When the then PNAS became PSAU, the successful Farm Managers started to go to graduate studies; several Projects-In-Charge went as well. When they came back, the priority of the institution apparently adjusted and changed to the disadvantage of the production program. The new and acquired expertise did not benefit directly and immediately to production. Unfortunately for this sector, a project or two could only be construed to have been (a) mismanaged because these could no longer be found in the roster of projects, (b) abandoned or left, out of confusion because the operation of the still existing resources were left for others to control either legally (with approved MOA) or illegally (by squatters or trespassers), and/or (c) deliberately or irresponsibly made unproductive or unprofitable by allowing the entry of ambulant vendors and establishment of new privately-operated stores and food shops. This happened as the enrolment alarmingly went down. Perhaps, the College's motivation here was to find new sources of income like rents. One can only surmise that these were resorted to because of the rising expenditures incurred by the whole college at levels beyond what could be supported by the General Fund.
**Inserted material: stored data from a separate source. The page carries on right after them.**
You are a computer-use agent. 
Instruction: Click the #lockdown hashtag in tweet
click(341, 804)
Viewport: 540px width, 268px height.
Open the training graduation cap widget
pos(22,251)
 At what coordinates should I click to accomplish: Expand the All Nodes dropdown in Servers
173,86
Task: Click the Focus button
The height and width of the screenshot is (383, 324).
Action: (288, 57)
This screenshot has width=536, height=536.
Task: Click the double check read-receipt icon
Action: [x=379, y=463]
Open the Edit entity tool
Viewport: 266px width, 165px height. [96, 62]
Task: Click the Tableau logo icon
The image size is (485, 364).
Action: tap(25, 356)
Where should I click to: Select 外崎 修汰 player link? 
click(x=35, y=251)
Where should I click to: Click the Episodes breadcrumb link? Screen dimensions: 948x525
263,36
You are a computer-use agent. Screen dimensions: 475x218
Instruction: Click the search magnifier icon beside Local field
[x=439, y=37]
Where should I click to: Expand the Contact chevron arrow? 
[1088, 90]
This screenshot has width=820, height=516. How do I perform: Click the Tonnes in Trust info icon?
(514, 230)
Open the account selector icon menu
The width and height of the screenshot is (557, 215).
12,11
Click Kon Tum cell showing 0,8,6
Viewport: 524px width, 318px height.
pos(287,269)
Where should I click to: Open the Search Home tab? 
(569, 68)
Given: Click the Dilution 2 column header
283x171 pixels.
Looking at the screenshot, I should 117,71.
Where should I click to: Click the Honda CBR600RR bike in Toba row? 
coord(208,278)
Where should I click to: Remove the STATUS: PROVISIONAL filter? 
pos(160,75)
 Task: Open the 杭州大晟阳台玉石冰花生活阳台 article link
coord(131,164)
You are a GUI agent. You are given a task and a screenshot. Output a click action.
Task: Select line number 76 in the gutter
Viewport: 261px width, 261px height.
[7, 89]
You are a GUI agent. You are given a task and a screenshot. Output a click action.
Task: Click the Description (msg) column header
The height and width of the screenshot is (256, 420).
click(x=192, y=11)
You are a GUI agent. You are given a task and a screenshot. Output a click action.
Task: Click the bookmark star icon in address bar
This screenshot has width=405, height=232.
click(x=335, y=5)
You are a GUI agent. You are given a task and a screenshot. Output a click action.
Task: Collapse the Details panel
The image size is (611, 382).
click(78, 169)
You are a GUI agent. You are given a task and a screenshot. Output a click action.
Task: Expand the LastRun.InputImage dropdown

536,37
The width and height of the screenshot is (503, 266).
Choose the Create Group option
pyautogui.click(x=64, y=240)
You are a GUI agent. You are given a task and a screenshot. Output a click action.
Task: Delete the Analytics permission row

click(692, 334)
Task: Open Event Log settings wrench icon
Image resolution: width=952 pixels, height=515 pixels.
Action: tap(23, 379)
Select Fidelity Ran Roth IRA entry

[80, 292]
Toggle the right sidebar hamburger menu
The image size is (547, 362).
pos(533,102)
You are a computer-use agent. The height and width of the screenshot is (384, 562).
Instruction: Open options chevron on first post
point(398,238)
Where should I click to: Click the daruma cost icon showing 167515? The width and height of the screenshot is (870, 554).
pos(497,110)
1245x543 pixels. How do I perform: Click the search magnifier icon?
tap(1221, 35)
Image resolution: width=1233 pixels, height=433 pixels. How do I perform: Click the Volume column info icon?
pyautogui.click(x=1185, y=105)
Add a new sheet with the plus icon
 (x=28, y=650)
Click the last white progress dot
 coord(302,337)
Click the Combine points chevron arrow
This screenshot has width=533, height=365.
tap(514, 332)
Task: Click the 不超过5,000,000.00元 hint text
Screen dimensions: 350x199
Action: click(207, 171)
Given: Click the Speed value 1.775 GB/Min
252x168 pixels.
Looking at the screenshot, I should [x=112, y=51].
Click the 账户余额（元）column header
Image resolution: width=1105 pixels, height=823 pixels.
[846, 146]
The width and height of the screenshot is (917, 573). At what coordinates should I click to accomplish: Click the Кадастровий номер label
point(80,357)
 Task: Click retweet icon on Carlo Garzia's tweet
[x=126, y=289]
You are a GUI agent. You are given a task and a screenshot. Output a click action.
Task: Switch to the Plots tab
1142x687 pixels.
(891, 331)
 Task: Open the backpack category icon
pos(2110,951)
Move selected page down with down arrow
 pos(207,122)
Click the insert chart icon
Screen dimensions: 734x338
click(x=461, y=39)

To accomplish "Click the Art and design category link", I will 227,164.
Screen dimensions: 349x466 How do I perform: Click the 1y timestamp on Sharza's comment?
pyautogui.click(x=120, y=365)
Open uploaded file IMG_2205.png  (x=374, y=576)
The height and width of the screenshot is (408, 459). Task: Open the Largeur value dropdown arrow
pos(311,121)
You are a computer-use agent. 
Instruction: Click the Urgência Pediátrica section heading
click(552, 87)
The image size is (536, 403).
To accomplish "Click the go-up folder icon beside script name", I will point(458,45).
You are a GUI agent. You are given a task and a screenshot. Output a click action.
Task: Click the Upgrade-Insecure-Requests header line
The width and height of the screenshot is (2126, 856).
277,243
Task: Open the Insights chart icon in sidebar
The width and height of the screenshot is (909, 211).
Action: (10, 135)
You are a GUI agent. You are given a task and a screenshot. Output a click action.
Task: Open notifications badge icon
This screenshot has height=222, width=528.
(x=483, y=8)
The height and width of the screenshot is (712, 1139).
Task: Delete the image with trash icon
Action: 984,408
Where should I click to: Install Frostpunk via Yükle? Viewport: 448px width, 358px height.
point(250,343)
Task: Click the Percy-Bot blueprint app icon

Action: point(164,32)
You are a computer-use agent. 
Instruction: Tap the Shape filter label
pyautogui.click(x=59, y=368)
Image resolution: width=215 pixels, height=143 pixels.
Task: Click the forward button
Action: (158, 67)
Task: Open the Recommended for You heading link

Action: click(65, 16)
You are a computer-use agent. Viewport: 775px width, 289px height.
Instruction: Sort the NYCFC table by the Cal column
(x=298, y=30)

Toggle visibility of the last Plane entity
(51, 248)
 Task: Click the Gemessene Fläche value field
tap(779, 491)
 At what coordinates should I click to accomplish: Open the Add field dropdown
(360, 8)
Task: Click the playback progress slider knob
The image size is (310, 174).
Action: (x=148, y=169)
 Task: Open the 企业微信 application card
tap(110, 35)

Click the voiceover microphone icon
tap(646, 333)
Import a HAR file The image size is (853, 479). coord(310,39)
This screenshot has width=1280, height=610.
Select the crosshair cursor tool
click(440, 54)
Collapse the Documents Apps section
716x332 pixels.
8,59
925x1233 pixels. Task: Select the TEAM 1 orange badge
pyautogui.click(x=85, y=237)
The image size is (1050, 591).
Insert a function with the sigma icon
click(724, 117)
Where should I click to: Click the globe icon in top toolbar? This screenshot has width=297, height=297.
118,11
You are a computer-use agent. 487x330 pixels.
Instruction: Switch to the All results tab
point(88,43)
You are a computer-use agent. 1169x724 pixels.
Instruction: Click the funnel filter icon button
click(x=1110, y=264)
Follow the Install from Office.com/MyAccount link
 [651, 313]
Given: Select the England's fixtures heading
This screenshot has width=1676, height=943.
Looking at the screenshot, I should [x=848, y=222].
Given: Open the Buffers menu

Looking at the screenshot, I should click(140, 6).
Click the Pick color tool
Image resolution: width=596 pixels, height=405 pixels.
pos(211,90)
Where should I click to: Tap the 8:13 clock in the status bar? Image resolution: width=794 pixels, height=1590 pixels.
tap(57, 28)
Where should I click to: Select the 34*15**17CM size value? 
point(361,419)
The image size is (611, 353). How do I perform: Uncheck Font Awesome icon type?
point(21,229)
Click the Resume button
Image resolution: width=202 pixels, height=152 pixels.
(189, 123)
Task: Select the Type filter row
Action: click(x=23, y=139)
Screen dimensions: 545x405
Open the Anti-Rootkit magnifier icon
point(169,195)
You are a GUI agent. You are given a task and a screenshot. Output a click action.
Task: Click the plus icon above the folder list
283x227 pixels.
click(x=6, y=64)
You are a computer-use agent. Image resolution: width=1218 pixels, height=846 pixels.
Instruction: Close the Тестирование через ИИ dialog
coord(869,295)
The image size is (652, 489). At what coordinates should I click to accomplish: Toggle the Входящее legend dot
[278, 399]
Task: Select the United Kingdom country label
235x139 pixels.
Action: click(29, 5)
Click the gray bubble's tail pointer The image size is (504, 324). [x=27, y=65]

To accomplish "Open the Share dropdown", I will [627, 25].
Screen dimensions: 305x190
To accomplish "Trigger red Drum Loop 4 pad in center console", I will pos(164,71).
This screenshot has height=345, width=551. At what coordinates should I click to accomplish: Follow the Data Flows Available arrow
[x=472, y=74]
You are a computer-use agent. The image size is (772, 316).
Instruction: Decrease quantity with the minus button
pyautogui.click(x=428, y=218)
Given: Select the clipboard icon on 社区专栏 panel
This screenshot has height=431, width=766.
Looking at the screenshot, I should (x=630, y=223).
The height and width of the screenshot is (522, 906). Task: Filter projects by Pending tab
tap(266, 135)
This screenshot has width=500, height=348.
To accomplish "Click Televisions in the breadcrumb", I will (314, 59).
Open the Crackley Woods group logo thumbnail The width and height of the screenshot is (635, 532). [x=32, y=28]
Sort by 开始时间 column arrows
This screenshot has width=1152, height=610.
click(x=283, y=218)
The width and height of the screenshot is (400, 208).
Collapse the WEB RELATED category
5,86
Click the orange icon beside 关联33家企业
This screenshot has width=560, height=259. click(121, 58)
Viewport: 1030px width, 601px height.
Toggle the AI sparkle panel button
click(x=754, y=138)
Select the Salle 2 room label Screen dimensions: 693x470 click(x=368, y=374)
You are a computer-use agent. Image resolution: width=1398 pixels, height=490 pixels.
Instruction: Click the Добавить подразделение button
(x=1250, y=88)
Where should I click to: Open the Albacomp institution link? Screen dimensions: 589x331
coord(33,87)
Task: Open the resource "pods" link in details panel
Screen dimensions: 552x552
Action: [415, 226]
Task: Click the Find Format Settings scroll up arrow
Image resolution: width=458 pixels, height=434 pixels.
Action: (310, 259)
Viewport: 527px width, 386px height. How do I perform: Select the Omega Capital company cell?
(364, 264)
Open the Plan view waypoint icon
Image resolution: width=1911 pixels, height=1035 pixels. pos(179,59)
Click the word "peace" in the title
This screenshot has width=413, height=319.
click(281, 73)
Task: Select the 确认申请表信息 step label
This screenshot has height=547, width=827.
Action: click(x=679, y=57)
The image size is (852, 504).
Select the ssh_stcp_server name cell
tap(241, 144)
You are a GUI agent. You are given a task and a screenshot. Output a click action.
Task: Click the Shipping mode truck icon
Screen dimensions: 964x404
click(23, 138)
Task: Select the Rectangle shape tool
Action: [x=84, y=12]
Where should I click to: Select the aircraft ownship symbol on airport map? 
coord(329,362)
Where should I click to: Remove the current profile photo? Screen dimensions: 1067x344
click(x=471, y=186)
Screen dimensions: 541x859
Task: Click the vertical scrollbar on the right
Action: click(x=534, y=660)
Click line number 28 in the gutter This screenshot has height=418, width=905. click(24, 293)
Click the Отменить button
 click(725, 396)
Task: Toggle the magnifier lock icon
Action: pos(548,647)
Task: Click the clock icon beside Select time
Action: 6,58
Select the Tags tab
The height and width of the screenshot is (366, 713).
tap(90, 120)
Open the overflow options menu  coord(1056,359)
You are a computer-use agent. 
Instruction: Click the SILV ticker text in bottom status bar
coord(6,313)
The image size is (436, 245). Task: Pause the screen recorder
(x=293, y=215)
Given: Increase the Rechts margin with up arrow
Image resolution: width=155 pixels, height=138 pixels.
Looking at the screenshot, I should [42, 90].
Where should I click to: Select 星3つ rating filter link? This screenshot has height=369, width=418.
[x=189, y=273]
In the meantime, the production sector had no budget of its own. The Production Office has not experienced to have its own account. Its operations were partly charged to the projects in its hierarchy; and these were running precariously below capacity. And yet expectations are high for it to generate income amidst calls of government for less SUC subsidy. Since PSAU's production is tied to its land and allied land resources, the continuing challenge as ever has something to do with the production of food and feeder stocks of animals and plants to produce food including allied products and services consistent with the trilogy of functions of the college.